Saturday, December 11, 2004

...je veux etre la tour...

At this point I am so tired and sick and braindead that the only legal point I have become fixated on is stare decisis and the fact that I can't seem to remember what it means. So, in my current condition, ask me how I am supposed to differentiate the opposing statements of Justices O'Connor and Scalia from Lawrence v. Texas, then morally rationalize one. Or correctly answer any of the other long-winded questions that are likely to appear on my exam in 5 days.

The seeds of my current discontent:
i) Working long hours, the only thing about it that disturbs me is the feeling that once I go to work I cease to exist in the world. Talking to a friend about wanting to do something yesterday, come home today to find that they all have done it without me. Wondering if the world can open up and swallow me now, because then at least I will have a legitimate reason for having ceased to matter.
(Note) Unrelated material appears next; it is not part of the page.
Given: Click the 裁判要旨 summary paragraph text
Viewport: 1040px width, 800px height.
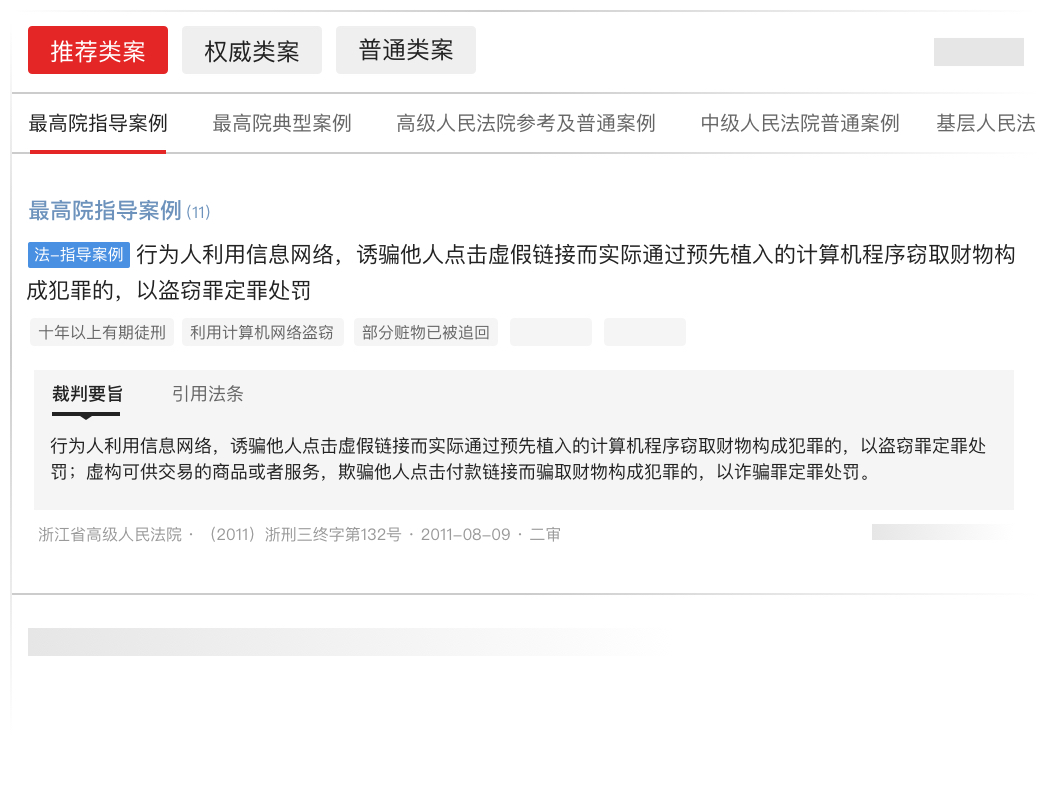Looking at the screenshot, I should (518, 458).
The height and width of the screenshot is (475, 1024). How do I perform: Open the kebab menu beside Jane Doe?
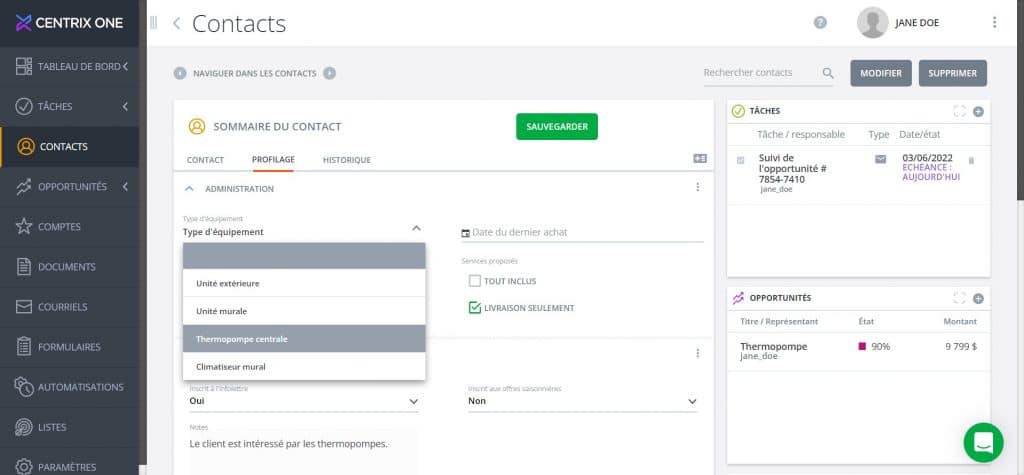(994, 23)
ii) My best girl isn't talking to me. This could be a case of exam woe and over-burden, but I'm not used to going two weeks without contact. Hell I'm not used to going a few days without contact and not having one of us call to see if the other is alive. I have made three such calls in the past week and a half to no avail. And I am still enough of the life reject + book nerd from elementary school to wonder "is it something I did?" I hate that feeling. It's like social paralysis with a pinch of nausea.

iii) Christian enlisted in the US something-or-other-to-do-with-military. Fucking turd, I hate him (which is a lie - I love him, as we know but we don't him a) hurt, or b) fighting for the wrong cause)

iv) What for two days was a sexy voice a la Phoebe on Friends when she got sick and got a phlegmy, sultry voice has turned into a gaspy staticy excuse for vocal sounds that can't get a sentence through without coughing up a past life.